──────── Record excerpts

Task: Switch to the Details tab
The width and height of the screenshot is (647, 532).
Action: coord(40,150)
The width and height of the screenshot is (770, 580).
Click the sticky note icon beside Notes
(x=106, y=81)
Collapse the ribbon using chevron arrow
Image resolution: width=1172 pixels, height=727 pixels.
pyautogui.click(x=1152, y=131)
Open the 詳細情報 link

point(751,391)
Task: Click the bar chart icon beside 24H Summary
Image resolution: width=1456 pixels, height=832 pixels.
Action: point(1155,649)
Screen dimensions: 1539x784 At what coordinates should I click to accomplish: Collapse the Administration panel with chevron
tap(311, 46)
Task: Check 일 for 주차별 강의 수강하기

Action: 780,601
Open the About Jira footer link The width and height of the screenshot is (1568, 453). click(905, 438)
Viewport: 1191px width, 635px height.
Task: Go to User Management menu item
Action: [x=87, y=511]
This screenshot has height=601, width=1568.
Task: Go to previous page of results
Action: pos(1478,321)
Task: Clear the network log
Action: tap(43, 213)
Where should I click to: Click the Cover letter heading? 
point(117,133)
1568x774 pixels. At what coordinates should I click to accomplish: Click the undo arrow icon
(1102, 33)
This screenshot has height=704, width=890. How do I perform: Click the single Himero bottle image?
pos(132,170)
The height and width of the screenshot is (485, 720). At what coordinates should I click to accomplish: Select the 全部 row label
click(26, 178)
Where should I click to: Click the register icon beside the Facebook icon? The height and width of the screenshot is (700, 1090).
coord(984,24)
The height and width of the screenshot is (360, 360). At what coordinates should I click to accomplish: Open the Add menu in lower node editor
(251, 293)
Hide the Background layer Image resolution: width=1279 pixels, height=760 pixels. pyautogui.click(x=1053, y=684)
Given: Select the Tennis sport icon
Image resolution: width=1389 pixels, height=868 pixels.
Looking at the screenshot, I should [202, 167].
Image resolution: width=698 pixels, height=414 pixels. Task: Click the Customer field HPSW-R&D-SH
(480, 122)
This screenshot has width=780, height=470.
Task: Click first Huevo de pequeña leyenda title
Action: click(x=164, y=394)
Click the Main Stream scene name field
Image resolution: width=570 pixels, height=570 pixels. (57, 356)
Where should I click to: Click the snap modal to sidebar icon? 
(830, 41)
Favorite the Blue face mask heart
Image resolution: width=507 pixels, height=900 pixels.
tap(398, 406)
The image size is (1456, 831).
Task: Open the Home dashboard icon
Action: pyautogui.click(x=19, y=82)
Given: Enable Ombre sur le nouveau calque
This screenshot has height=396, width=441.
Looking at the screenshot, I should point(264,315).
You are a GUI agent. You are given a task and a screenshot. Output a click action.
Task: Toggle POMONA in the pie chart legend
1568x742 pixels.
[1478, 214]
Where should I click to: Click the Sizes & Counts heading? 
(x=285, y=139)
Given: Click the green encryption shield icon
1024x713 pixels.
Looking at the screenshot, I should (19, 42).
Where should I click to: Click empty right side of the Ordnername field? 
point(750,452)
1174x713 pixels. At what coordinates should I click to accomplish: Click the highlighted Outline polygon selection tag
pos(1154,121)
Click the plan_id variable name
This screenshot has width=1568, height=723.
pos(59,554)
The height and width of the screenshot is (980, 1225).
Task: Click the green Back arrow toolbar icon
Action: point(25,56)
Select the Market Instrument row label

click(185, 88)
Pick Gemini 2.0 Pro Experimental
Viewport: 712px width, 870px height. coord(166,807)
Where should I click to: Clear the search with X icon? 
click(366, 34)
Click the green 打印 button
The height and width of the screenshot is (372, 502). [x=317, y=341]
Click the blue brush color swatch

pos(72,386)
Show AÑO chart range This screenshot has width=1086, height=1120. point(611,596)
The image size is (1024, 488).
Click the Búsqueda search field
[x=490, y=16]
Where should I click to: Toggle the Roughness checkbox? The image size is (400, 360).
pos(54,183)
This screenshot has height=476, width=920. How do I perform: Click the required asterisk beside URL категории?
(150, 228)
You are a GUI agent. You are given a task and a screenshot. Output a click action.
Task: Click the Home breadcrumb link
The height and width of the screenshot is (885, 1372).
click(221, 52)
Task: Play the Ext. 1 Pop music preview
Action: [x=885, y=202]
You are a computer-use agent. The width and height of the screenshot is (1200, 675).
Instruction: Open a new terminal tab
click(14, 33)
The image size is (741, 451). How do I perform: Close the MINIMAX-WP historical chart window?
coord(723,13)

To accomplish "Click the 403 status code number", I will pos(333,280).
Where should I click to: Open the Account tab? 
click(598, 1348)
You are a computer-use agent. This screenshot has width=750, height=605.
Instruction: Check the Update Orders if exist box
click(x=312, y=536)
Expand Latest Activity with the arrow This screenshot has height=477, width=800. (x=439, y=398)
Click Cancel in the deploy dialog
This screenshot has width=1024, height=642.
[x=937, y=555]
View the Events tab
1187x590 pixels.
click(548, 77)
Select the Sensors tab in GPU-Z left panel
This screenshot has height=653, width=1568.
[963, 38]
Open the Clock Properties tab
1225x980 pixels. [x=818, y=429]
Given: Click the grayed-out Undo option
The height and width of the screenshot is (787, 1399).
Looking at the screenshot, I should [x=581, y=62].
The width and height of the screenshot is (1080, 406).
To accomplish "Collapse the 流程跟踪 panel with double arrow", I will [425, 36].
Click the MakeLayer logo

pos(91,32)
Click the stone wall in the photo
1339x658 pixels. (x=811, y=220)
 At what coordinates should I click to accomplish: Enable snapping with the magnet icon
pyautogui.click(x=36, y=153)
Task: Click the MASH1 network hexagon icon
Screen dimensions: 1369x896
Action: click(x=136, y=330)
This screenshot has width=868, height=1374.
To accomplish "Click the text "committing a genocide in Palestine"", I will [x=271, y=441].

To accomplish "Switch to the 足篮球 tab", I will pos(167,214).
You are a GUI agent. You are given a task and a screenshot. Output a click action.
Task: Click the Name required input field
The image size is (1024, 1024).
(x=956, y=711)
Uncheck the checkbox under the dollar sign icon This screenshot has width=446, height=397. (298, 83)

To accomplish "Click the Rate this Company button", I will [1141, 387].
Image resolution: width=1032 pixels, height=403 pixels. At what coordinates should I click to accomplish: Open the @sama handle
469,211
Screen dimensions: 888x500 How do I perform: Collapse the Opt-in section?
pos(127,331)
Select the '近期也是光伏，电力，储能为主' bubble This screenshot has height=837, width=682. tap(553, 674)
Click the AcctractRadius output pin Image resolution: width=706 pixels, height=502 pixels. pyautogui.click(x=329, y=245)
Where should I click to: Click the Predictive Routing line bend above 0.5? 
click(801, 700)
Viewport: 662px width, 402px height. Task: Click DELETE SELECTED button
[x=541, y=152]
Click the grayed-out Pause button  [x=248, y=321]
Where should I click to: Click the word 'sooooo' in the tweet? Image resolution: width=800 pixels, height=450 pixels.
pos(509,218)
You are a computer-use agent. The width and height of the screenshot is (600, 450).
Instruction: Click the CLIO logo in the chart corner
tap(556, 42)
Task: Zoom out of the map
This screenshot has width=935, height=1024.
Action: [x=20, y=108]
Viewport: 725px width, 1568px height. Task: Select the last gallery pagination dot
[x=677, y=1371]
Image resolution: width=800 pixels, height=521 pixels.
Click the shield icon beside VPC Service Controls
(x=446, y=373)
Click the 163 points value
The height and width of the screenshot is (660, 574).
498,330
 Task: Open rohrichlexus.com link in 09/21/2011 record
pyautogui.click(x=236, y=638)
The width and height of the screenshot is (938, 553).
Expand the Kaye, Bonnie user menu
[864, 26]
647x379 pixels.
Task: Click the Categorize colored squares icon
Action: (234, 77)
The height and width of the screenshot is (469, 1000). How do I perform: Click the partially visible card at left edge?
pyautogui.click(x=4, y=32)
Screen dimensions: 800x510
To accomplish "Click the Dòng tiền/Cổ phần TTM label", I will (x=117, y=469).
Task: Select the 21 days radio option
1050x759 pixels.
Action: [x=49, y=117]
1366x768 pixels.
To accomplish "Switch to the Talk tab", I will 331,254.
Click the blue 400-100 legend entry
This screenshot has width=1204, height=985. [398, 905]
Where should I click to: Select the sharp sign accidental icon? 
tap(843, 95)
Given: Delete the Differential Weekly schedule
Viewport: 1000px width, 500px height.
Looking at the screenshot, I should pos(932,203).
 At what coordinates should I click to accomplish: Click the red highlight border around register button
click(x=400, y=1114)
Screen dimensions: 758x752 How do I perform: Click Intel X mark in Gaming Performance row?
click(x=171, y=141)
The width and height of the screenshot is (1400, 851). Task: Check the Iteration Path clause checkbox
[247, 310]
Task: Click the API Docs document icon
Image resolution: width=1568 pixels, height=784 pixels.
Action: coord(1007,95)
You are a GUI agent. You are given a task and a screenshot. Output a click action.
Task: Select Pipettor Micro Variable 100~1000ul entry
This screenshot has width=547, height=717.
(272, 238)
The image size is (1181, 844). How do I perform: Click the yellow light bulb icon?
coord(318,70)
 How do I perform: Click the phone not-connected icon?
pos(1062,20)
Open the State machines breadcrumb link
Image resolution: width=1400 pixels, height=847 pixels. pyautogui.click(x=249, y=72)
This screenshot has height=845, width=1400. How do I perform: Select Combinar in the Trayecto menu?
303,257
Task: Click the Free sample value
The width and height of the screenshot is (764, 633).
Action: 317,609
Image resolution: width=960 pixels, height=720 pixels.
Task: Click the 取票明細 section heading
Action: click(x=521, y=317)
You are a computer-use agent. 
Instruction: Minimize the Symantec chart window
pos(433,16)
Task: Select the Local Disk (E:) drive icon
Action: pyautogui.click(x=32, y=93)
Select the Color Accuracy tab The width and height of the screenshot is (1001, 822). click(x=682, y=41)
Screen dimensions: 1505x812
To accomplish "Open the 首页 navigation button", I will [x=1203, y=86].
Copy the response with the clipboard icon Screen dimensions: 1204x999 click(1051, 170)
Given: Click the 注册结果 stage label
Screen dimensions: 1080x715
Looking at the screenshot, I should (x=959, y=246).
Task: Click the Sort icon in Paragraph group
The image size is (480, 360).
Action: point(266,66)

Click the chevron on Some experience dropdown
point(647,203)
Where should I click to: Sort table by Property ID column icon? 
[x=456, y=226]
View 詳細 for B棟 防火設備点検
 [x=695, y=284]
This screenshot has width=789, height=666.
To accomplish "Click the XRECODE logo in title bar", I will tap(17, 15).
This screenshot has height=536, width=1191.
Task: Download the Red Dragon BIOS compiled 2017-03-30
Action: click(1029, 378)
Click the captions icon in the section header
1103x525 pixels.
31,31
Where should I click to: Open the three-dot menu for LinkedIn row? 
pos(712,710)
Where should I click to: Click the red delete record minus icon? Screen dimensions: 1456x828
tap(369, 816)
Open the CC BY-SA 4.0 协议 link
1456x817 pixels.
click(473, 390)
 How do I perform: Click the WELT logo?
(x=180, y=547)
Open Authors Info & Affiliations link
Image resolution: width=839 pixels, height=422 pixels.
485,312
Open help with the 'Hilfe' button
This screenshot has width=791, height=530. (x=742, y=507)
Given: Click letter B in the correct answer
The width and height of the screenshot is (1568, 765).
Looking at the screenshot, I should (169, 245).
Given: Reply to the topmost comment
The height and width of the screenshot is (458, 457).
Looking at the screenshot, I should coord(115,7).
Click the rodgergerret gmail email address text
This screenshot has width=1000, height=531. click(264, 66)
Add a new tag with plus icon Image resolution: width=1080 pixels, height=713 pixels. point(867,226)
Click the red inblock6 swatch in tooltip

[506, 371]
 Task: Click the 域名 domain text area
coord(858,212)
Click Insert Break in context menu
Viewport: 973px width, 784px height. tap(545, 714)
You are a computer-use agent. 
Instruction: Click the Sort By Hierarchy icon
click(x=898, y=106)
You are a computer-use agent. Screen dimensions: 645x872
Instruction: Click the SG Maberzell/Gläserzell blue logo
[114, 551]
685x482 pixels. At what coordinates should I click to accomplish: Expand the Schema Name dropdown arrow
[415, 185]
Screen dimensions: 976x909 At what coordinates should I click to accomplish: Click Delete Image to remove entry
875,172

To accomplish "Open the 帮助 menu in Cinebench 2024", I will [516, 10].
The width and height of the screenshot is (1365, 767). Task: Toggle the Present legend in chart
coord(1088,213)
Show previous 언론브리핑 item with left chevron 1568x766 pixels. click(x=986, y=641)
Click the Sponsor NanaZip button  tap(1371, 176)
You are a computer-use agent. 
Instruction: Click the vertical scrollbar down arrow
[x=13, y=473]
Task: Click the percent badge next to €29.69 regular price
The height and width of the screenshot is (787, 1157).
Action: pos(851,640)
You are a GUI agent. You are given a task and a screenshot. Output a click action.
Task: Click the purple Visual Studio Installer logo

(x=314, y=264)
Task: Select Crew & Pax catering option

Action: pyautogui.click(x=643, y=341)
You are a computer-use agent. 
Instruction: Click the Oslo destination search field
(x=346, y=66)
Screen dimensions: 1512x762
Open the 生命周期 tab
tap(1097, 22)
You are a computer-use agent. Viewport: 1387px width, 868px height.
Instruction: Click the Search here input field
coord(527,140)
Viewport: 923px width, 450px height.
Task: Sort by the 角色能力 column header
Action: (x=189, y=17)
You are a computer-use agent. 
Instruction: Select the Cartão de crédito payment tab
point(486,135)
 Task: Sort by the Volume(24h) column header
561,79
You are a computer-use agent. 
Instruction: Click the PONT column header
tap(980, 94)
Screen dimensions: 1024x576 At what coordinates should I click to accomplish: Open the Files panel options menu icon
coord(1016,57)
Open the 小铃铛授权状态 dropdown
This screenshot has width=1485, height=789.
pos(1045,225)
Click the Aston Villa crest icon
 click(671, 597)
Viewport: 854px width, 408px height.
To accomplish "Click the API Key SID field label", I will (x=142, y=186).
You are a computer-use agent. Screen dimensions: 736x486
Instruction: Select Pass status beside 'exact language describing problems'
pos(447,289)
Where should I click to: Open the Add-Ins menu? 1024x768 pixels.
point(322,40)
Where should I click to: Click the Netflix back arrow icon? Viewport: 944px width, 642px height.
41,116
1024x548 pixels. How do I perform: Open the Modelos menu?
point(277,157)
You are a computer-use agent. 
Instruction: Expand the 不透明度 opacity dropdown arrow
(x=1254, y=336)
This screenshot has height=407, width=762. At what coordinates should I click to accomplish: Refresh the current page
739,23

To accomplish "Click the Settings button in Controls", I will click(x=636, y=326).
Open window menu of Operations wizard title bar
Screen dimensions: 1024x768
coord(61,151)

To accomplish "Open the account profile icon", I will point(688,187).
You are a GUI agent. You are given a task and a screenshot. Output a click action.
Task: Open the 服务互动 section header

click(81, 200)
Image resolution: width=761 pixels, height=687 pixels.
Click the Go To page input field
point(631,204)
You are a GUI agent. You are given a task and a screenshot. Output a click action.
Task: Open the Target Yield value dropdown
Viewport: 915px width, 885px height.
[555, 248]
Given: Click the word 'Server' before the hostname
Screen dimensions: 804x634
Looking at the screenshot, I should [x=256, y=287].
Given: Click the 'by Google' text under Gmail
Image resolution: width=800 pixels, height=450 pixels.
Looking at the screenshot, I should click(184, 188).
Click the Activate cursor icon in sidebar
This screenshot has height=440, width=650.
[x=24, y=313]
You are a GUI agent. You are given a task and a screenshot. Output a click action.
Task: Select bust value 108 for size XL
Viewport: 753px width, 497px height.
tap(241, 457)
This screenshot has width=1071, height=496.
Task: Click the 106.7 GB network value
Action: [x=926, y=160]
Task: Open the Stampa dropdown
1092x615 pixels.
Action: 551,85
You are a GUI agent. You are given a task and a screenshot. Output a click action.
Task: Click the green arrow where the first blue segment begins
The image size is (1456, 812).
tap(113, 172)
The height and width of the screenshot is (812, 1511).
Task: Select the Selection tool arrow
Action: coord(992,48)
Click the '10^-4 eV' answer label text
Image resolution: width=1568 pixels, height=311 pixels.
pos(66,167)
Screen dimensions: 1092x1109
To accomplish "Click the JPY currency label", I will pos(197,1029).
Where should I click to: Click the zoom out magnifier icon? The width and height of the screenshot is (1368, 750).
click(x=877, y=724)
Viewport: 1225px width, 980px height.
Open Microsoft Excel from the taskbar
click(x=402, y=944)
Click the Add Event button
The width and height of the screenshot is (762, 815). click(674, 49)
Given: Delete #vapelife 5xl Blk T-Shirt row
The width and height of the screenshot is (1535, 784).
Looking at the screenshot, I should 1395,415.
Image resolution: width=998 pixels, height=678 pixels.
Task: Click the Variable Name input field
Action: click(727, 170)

────────────────

▶ _Try it_: Look through the material for "Switch". Copy each line that has it.

▶ _Written response_:
Task: Switch to the Details tab
To accomplish "Switch to the 足篮球 tab", I will pos(167,214).
To accomplish "Switch to the Talk tab", I will 331,254.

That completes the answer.